Development Environment

Pre-requisites

  • =Python 3.10

  • Poetry
  • Docker
  • MongoDB
  • NMDC materialized schema
  • ENV variable for MONGO_PASSWORD (or pass it in via the cli/runner itself directly)
% docker pull mongo
% docker run -d --name mongodb-container -p 27018:27017 mongo

MongoDB Connection Settings

When connecting to MongoDB, you need to set the correct environment variables depending on where your code is running:

  1. When running from your local machine (CLI or tests):

    export MONGO_HOST=localhost
    export MONGO_PORT=27018
    export ENABLE_DB_TESTS=true
    export MONGO_PASSWORD="your_valid_password"
    
  2. When running inside Docker containers:

    export MONGO_HOST=mongo
    export MONGO_PORT=27017
    

The Docker container networking uses container names (like 'mongo') for internal communication, while your host machine must use 'localhost' with the mapped port (27018).

Basic mongosh commands

% docker ps
% docker exec -it [mongodb-container-id] bash
% mongosh mongodb://admin:root@mongo:27017/nmdc?authSource=admin
% show dbs
% use nmdc
% db.ontology_class_set.find().pretty()
% db.ontology_relation_set.find().pretty()
% db.ontology_class_set.find( { id: { $regex: /^PO/ } } ).pretty()
% db.ontology_class_set.find( { id: { $regex: /^UBERON/ } } ).pretty()
% db.ontology_class_set.find( { id: { $regex: /^ENVO/ } } ).pretty()

Command line

% poetry install
% poetry run ontology_loader --help
% poetry run ontology_loader --source-ontology envo
% poetry run ontology_loader --source-ontology envo --source-ontology po --source-ontology uberon

Four flags:

  • --source-ontology <name> — required, repeatable. Lowercase prefix (envo, po, uberon, ncbitaxon, …). Multiple ontologies are processed sequentially in the given order.
  • --report-directory <dir> — TSV report destination (only used in meticulous mode). Defaults to a fresh temp directory.
  • --mode {meticulous|fast-initial} — default meticulous. See "Modes" below.
  • --closure {combined|isa|partof|all|none} — default combined. Repeatable; values combine. all and none are exclusive.
Modes
  • meticulous (default): Preserves 0.2.x behavior — pure linkml-store, per-item upsert, force-refresh of the pystow cache on every run, TSV reports (ontology_updates.tsv, ontology_inserts.tsv, ontology_relation_inserts.tsv) written to --report-directory. Use this for incremental updates of an already-loaded ontology.
  • fast-initial: Maximum-throughput first-time install. Raw pymongo insert_many(ordered=False), no upsert, no pre-read, no report tracking, no TSV writes. Reuses the pystow cache if present (downloads only when missing). Use this when the target collections are empty or duplicate-key errors are acceptable. Expected ~3-5x faster than meticulous on large ontologies (e.g. NCBITaxon's 2.7M classes + 54.7M relations).
Closure shorthands
  • --closure combined (default): emits entailed_isa_partof_closure (rdfs:subClassOf ∪ BFO:0000050).
  • --closure isa: emits entailed_isa_closure (rdfs:subClassOf only).
  • --closure partof: emits entailed_partof_closure (BFO:0000050 only).
  • --closure all: shorthand for --closure combined --closure isa --closure partof. Exclusive.
  • --closure none: emit no ancestry closure, only direct relationships. Exclusive.
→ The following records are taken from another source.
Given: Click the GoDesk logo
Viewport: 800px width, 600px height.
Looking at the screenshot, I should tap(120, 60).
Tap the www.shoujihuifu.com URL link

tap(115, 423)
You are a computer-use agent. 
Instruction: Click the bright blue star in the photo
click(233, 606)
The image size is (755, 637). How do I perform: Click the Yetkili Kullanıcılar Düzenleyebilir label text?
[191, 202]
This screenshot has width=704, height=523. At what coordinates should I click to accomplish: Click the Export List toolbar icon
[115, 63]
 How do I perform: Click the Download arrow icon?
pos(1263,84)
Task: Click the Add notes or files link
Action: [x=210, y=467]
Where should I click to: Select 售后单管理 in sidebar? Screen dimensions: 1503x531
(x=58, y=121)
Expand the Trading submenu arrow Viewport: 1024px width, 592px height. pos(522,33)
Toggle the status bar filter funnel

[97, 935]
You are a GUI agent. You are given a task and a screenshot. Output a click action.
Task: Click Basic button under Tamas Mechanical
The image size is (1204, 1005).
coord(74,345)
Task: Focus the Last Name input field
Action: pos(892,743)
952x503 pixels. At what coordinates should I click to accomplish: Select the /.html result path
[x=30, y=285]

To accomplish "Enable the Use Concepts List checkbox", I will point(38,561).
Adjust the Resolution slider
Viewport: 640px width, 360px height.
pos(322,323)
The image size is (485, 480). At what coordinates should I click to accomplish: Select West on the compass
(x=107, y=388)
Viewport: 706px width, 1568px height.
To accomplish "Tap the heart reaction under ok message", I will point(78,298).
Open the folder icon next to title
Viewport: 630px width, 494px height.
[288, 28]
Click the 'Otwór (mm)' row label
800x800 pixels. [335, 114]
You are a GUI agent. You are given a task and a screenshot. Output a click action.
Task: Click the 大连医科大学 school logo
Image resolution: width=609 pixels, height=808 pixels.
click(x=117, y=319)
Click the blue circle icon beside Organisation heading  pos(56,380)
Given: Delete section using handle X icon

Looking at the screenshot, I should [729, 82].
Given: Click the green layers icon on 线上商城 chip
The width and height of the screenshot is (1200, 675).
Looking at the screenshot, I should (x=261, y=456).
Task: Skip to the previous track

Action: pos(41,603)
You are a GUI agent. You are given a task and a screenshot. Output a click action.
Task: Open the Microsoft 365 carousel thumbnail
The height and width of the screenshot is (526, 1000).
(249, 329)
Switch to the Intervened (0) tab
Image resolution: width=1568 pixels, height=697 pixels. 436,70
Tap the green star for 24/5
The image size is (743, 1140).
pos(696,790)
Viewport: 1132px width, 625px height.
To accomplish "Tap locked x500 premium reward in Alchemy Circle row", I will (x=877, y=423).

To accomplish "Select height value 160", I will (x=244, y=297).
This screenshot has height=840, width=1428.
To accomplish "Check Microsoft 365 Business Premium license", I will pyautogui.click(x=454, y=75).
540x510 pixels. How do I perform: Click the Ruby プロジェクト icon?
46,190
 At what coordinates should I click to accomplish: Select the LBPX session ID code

Repeat the flag to combine specific closures: --closure isa --closure partof emits both entailed_isa_closure and entailed_partof_closure.

Running the tests

% make test

Running the linter

% make lint

Python API

pip install nmdc-ontology-loader
from ontology_loader.ontology_load_controller import OntologyLoaderController
import tempfile

# Default: pure linkml-store + TSV reports (preserves 0.2.x behavior)
OntologyLoaderController(
    source_ontology="envo",                          # str or list[str]
    report_directory=tempfile.gettempdir(),          # only used in 'meticulous' mode
    mode="meticulous",                               # or 'fast-initial'
    closure="combined",                              # str or list[str]
).run_ontology_loader()
Fast first-time install of a large ontology
OntologyLoaderController(
    source_ontology="ncbitaxon",
    mode="fast-initial",        # raw pymongo insert_many, no upsert, no reports
    closure="isa",              # is_a only; combined closure is too large for NCBITaxon
).run_ontology_loader()
Multiple ontologies in one invocation
OntologyLoaderController(
    source_ontology=["envo", "po", "uberon"],   # processed sequentially in given order
    mode="meticulous",
).run_ontology_loader()
Using with an existing MongoDB connection

If you already have a MongoDB connection (e.g., in a Dagster/Dagit job), pass it directly:

from pymongo import MongoClient
from ontology_loader.ontology_load_controller import OntologyLoaderController

mongo_client = MongoClient("mongodb://admin:password@localhost:27018/nmdc?authSource=admin")

OntologyLoaderController(
    source_ontology="envo",
    mode="meticulous",
    mongo_client=mongo_client,   # Pass the existing client
    db_name="nmdc",              # Required when passing an existing client
).run_ontology_loader()

Note: When passing an existing MongoDB client, you must also provide db_name. The database name cannot be auto-determined from a MongoClient instance.

Migrating from 0.2.x

The 0.2.x constructor signature (source_ontology, output_directory, generate_reports, mongo_client, db_name) continues to work as deprecated aliases. The exact call site in nmdc-runtime's Dagster load_ontology op runs unchanged under 0.3.0; two DeprecationWarning lines appear in the logs as a nudge.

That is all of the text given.